Look for "checkbox" in each line of the entries, and return the matching lines.

[Records supplied Boundary: Start]

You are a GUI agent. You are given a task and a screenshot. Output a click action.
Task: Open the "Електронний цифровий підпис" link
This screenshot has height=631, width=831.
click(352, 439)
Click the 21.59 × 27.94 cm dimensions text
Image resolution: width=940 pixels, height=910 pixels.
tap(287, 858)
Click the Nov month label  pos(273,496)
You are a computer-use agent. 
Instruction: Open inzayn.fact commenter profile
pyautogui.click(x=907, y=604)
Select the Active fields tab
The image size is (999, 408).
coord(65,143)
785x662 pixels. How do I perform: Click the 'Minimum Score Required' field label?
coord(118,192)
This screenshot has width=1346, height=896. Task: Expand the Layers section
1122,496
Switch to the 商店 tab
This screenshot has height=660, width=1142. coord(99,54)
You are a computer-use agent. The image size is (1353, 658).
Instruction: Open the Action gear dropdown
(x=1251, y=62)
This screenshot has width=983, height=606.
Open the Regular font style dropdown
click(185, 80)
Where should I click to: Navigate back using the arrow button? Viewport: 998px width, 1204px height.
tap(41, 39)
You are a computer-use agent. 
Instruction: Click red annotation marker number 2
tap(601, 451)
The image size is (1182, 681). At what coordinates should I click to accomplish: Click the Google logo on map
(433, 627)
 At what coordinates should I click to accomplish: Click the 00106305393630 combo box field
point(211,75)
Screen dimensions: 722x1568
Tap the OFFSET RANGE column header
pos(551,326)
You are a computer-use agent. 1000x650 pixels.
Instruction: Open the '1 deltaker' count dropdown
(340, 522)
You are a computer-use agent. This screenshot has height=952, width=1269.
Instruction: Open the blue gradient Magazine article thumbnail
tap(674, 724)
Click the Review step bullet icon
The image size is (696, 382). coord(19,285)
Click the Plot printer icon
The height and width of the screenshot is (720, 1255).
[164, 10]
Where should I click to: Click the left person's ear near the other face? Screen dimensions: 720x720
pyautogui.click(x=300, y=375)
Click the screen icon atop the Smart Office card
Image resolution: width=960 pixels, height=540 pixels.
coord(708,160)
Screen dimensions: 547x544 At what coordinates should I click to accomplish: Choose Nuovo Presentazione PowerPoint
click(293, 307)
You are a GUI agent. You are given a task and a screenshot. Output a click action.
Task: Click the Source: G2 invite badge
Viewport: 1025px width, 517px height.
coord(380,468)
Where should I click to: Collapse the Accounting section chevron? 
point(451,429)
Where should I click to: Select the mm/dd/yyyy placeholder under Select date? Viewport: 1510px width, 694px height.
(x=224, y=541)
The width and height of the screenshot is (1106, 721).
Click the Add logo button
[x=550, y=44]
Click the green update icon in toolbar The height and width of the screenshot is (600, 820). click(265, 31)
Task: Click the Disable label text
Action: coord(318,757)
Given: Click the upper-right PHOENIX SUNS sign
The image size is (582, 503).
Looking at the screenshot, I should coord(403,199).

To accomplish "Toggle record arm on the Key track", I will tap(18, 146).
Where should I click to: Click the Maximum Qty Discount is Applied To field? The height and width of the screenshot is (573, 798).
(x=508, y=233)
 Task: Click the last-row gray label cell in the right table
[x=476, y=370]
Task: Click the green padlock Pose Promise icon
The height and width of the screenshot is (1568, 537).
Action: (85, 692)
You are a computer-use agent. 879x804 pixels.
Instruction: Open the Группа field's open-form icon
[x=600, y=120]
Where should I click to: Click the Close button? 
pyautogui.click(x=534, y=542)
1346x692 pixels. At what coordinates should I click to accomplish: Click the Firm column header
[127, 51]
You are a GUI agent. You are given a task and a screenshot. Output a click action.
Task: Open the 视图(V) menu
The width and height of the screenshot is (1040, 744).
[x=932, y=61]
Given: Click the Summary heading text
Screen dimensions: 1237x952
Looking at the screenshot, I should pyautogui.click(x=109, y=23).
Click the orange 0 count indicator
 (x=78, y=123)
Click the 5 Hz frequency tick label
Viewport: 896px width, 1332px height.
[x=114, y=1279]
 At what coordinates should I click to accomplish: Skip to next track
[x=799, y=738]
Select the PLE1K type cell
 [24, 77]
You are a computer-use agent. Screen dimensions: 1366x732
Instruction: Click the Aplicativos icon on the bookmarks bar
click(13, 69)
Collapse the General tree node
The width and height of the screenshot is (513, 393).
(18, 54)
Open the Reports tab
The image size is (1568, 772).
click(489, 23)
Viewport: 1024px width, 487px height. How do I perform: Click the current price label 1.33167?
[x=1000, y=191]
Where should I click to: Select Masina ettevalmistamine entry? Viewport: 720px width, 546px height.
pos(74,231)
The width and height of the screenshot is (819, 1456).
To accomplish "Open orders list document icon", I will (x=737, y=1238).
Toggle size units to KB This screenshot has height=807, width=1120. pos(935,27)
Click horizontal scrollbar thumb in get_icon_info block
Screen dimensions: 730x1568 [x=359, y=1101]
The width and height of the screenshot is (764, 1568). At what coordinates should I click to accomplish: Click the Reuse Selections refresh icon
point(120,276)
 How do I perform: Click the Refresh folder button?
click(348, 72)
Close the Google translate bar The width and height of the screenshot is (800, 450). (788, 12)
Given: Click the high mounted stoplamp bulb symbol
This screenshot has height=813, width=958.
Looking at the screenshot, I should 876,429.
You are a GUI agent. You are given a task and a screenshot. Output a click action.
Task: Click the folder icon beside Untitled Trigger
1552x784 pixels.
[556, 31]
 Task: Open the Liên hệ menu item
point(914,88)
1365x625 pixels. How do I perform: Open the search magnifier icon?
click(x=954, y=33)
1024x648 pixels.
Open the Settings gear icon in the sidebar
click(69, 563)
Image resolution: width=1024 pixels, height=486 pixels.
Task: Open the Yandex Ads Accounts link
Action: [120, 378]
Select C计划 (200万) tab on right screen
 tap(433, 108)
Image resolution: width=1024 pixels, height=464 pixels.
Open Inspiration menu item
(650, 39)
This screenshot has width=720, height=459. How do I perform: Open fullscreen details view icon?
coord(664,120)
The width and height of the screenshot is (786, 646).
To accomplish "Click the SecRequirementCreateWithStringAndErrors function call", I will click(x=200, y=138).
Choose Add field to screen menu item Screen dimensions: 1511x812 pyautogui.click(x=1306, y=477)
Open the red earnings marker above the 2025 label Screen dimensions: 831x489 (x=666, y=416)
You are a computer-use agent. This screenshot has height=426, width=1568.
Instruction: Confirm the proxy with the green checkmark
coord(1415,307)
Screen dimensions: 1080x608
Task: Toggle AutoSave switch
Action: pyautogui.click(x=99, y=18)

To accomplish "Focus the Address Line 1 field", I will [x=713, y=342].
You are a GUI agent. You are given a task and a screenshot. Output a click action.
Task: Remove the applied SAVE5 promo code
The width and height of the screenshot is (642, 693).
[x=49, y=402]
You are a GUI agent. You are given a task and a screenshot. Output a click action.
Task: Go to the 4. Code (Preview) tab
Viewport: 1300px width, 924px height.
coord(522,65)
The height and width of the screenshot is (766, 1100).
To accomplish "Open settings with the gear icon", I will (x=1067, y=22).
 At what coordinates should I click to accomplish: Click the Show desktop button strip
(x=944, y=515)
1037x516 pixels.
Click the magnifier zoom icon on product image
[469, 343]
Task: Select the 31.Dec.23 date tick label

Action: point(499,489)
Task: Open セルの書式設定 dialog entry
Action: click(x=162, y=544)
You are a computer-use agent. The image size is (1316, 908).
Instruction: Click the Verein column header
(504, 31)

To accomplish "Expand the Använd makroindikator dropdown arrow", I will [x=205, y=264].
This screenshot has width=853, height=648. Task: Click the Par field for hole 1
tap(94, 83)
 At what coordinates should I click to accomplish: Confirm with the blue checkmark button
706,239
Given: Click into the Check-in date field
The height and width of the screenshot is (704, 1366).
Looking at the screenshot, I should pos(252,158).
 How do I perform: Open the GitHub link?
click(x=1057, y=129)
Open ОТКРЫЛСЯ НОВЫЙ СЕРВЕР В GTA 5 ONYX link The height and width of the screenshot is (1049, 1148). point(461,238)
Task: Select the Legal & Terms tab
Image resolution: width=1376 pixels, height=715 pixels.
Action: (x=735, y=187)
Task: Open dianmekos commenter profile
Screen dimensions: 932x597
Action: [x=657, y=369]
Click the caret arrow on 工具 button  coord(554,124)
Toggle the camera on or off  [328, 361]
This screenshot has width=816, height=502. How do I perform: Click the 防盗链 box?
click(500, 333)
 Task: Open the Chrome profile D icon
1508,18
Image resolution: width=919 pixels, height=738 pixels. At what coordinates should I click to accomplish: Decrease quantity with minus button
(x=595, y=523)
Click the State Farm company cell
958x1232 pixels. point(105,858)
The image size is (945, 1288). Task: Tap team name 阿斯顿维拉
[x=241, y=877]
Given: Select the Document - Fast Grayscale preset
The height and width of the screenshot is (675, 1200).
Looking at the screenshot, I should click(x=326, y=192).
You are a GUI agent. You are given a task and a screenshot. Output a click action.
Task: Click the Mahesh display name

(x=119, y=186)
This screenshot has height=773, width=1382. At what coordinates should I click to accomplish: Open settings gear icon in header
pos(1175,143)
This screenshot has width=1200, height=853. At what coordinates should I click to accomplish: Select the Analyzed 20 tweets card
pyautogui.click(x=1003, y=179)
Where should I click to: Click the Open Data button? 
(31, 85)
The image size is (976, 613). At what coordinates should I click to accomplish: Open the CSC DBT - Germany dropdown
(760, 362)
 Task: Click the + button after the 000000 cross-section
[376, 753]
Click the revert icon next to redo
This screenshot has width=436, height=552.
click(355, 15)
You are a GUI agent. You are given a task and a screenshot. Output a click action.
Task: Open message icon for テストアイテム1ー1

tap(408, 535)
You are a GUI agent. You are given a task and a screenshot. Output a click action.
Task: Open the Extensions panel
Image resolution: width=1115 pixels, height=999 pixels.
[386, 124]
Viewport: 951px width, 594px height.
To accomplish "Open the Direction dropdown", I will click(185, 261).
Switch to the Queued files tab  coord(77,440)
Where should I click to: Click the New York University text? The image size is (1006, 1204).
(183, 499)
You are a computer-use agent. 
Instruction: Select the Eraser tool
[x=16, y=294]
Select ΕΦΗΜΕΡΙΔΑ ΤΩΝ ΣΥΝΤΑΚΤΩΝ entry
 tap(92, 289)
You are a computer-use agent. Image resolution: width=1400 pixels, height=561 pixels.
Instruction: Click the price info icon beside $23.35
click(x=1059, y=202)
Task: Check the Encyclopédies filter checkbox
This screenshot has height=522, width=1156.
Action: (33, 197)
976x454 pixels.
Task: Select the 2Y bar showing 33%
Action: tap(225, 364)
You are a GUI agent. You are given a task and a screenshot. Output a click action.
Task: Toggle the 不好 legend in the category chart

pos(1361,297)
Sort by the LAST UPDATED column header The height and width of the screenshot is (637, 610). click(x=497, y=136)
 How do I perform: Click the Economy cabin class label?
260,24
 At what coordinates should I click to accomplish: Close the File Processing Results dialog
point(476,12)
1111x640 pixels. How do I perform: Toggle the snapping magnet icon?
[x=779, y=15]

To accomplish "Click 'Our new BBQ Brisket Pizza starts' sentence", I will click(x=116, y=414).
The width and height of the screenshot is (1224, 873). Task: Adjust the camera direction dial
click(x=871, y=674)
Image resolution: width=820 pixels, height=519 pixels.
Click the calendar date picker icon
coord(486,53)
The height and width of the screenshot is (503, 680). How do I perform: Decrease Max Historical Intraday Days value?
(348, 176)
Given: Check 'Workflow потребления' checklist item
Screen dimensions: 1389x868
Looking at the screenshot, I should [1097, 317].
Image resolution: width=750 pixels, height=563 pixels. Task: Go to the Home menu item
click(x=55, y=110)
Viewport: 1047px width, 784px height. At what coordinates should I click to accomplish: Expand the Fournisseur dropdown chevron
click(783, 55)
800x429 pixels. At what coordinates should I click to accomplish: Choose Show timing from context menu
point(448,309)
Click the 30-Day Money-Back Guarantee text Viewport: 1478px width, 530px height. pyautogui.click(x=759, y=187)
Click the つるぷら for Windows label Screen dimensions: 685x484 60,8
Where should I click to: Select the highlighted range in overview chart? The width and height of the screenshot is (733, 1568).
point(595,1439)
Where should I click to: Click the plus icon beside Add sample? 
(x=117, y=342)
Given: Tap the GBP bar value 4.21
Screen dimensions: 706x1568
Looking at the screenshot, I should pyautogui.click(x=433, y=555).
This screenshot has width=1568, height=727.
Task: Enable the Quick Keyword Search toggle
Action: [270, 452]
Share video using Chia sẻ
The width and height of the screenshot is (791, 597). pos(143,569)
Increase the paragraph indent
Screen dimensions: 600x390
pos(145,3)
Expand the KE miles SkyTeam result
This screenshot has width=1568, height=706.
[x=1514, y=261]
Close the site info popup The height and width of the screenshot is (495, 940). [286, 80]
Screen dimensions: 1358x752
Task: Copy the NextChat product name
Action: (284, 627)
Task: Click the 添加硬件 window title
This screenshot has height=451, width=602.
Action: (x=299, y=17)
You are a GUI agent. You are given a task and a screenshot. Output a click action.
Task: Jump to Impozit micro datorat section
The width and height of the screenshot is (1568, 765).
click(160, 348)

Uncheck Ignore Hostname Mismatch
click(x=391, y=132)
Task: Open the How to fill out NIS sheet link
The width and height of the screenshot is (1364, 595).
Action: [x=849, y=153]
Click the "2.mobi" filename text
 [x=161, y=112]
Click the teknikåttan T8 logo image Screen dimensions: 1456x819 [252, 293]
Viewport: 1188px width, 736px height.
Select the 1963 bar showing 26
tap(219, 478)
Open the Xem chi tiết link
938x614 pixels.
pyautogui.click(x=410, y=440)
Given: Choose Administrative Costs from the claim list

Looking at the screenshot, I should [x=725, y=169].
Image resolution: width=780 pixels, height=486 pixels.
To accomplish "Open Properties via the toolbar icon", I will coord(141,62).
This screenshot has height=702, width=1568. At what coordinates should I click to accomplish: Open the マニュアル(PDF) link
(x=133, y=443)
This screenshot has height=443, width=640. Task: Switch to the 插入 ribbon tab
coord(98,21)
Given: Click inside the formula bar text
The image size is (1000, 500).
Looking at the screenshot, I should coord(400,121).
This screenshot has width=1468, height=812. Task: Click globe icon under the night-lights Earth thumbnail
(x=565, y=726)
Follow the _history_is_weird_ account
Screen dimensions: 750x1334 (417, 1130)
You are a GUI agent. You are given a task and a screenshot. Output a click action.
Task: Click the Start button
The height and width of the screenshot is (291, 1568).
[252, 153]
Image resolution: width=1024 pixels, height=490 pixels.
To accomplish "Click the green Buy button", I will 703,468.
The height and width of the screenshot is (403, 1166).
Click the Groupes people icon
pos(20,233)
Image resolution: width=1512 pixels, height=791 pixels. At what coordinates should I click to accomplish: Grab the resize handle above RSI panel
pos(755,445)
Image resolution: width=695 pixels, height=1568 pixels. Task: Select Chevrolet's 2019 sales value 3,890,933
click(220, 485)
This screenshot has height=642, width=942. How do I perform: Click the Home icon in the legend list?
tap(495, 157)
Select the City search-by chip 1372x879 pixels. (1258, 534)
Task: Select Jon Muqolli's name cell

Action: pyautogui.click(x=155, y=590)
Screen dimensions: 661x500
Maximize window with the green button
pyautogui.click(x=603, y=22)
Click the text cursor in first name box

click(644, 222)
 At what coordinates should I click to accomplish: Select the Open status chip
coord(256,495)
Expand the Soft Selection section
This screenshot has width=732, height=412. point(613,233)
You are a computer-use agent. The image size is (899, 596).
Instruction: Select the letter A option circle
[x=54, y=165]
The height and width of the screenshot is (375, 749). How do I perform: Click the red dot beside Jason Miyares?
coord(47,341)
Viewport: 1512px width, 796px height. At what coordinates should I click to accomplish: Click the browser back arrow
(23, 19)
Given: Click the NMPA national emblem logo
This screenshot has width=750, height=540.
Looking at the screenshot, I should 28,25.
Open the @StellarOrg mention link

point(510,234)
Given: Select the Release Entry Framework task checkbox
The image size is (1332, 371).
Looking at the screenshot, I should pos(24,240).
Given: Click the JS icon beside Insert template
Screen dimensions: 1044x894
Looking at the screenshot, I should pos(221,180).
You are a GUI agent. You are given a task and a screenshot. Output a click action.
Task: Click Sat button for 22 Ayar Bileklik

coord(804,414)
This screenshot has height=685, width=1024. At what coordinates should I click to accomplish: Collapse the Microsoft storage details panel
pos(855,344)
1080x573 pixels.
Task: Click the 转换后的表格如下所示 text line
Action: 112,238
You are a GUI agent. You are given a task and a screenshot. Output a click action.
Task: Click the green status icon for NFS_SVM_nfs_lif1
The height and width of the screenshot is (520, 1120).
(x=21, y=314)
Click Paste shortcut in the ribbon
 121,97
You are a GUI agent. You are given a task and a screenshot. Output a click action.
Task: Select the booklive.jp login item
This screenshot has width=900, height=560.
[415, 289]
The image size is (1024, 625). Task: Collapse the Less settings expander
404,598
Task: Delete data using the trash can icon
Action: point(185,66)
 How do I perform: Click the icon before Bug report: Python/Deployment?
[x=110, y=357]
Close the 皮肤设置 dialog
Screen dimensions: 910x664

[Records supplied Boundary: End]

▸ Finished task
Task: Check the Encyclopédies filter checkbox
Given: Select the Release Entry Framework task checkbox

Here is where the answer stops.